Netty transport and shaded jar

Hi,
I'm playing with another netty based transport (for ES-0.20.2). Ideally,
I'd like to inherit from existing netty-transport, and provide different
client/server-boostrap, pipelinefactory and etc.
Since netty jar is shaded "into" ES, I find myself 2 options for using
netty classes:

  1. use the shaded (renamed) class already packaged in ES, but using
    other classes from netty becomes a problem.
  2. use the original netty classes: then I'd have to copy/paste existing
    netty-transport code, and this will become more burden if there are
    transport API changes.
    Is there some suggestion for such situation. It would be great if you
    could share some insight about shading netty into ES.

Thanks!
Jaguar

--

Unfortunately, in most cases, you have to include original netty into your
plugin, and yes, you have to duplicate code and add some quirks to attach
unshaded netty-based classes to the existing shaded netty-based transport
classes. The reason is, shaded netty in ES is minimized, so it does no
longer contain all netty classes, which makes it hardly usable by plugins.
For example, the websocket classes were dropped by ES minimization. See my
websocket netty transport plugin at

It is also true that changes in the transport module are challenging for
transport plugin authors. There's not much we can do about it.

Jörg

--

Just wondering if you could reshade netty to org.elasticsearch.common.*?
That way, missing classes should be available in the classloader.

What do you think?

--
David :wink:
Twitter : @dadoonet / @elasticsearchfr / @scrutmydocs

Le 13 janv. 2013 à 03:54, Jörg Prante joergprante@gmail.com a écrit :

Unfortunately, in most cases, you have to include original netty into your plugin, and yes, you have to duplicate code and add some quirks to attach unshaded netty-based classes to the existing shaded netty-based transport classes. The reason is, shaded netty in ES is minimized, so it does no longer contain all netty classes, which makes it hardly usable by plugins. For example, the websocket classes were dropped by ES minimization. See my websocket netty transport plugin at https://github.com/jprante/elasticsearch-transport-websocket

It is also true that changes in the transport module are challenging for transport plugin authors. There's not much we can do about it.

Jörg

--

--

You still have to include a second dependency for netty in the plugin. In
the plugin zip assembly (which is very weird per se since it breaks
dependency resolution) you could shade netty again so you could drop the
unshaded netty jar from the zip (although needed as dependency in pom.xml).
It's not a solution, it's a workaround as if there is no dependency
resolution by the build system.

Why shading plugin code, only because ES uses shading? I am not a friend of
shading jars. Shading is evil. A change of the build of Elasticsearch
without the minimization and shading would be the easiest method to avoid
doubling dependencies and create less burden on the plugin authors. I use
also Guava, Netty, Jackson, Joda etc. everywhere in my code, but I just can
not reuse the ES dependencies.

From my understanding, shading is used only to ensure that ES binary
releases are tied to specific versions of the dependencies. Therefore, ES
disabled DRY, code reuse, and conflict resolution, but on the other hand
offered a plugin API. For Java plugin developers, the plugin zip
distribution creation is a PITA, all auto Maven resolution smartness is
gone, the dependencies must be collected and repeated manually in the zip
assembly, checked manually for conflicts, as if there was no dependency
resolution. It feels just like in the bad old ant days. I have spent hours
of adding boilerplate code and testing my ES plugins only to ensure they
work cleanly without conflicts with the existing ES code or classpath
issues sooner or later. And it's not just maven, it's also
gradle/ivy/whatever that is affected by shading.
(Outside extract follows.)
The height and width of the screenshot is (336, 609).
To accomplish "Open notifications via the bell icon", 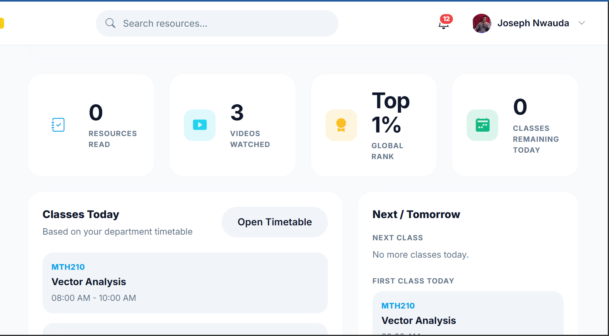I will [443, 25].
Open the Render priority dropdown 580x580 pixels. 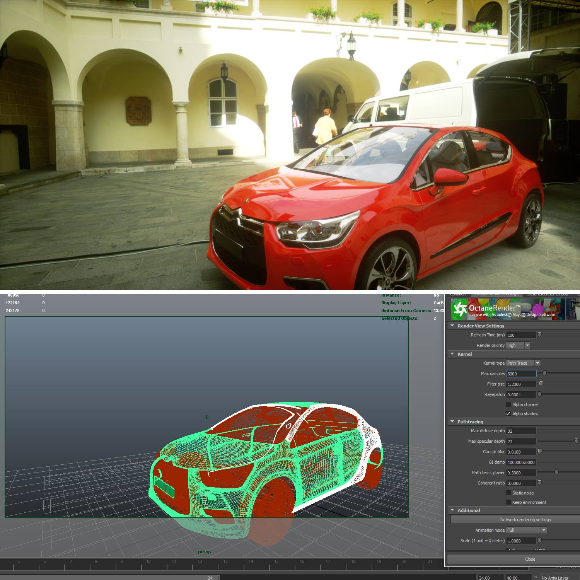(x=518, y=345)
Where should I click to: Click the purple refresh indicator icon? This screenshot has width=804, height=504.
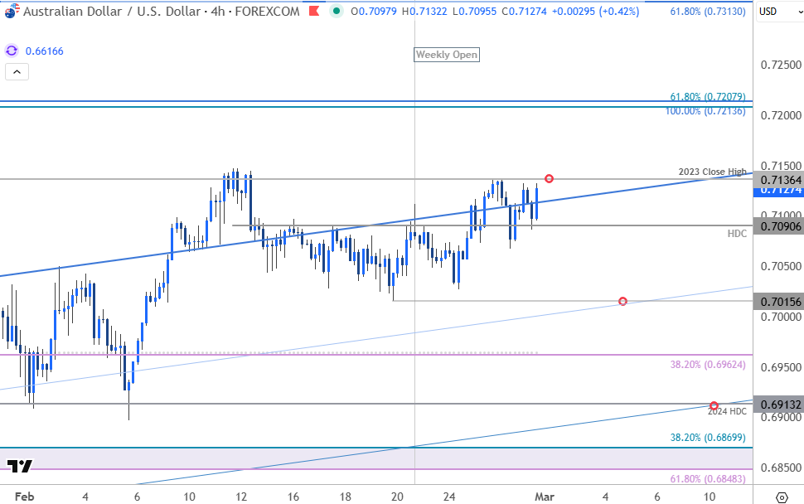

Others also say shading is evil, see
https://issues.jboss.org/browse/WELD-935

The shading issue has motivated me for conducting a code modularization
project where the ES dependencies are assigned to submodules and unshaded
jars are the main artifacts (a shaded node jar is just an add-on). I want
to use the reorganized client/server code for RPM packaging efforts. With
shading, RPM packages are harder to create and maintain and therefore
discouraged.
See http://sochotni.fedorapeople.org/fosdem2011-sochotnicky.pdf

Best regards,

Jörg

--

I have explained already why we shade those jars, so kindda repeating the
same discussion while I haven't heard relevant answers to the point I
raised, the main reason we do shading are:

  1. Minor version of libraries sometime have significant changes that we
    rely on in ES. It makes developing much simpler, and ends up benefiting the
    user much more. For example, netty changed the way internal buffers are
    handled between minor versions.
  2. Some libraries we simply "hack" here and there, for the lack of a better
    word. For example, we remove the fact that fields have become volatile in
    Joda DateTime, well, because its the wrong decision that was made by Joda
    (see my discussion on the java concurrency list for background). And, btw,
    it seems like this change is going to be reverted in the next version of
    Joda, but we can't wait for it.
  3. I want to reserve the right to do 1 and 2, even on other libraries
    that we don't "touch" today. For example, the fact that stats were enabled
    on Caches in Guava, and it took me some time to convince them that it was a
    mistake.

So, for all intent and purpose, libraries that are shaded into ES should be
treated as ES codebase because of the above reasons. Its as simple as that.
Once you understand that, then other arguments, like maven dependency
resolution (we don't want it!), RPM (which is just FUD) are pointless. If
you want to have your libs used in plugins, simply don't use the ES ones
(like guava, or netty) and use your own.

If you are missing some classes on the netty end for example, we can check
if we can not optimize those out of netty during shading, I am perfectly ok
with it.

On Sunday, January 13, 2013 12:35:31 PM UTC+1, Jörg Prante wrote:

You still have to include a second dependency for netty in the plugin. In
the plugin zip assembly (which is very weird per se since it breaks
dependency resolution) you could shade netty again so you could drop the
unshaded netty jar from the zip (although needed as dependency in pom.xml).
It's not a solution, it's a workaround as if there is no dependency
resolution by the build system.

Why shading plugin code, only because ES uses shading? I am not a friend
of shading jars. Shading is evil. A change of the build of Elasticsearch
without the minimization and shading would be the easiest method to avoid
doubling dependencies and create less burden on the plugin authors. I use
also Guava, Netty, Jackson, Joda etc. everywhere in my code, but I just can
not reuse the ES dependencies.

From my understanding, shading is used only to ensure that ES binary
releases are tied to specific versions of the dependencies. Therefore, ES
disabled DRY, code reuse, and conflict resolution, but on the other hand
offered a plugin API. For Java plugin developers, the plugin zip
distribution creation is a PITA, all auto Maven resolution smartness is
gone, the dependencies must be collected and repeated manually in the zip
assembly, checked manually for conflicts, as if there was no dependency
resolution. It feels just like in the bad old ant days. I have spent hours
of adding boilerplate code and testing my ES plugins only to ensure they
work cleanly without conflicts with the existing ES code or classpath
issues sooner or later. And it's not just maven, it's also
gradle/ivy/whatever that is affected by shading.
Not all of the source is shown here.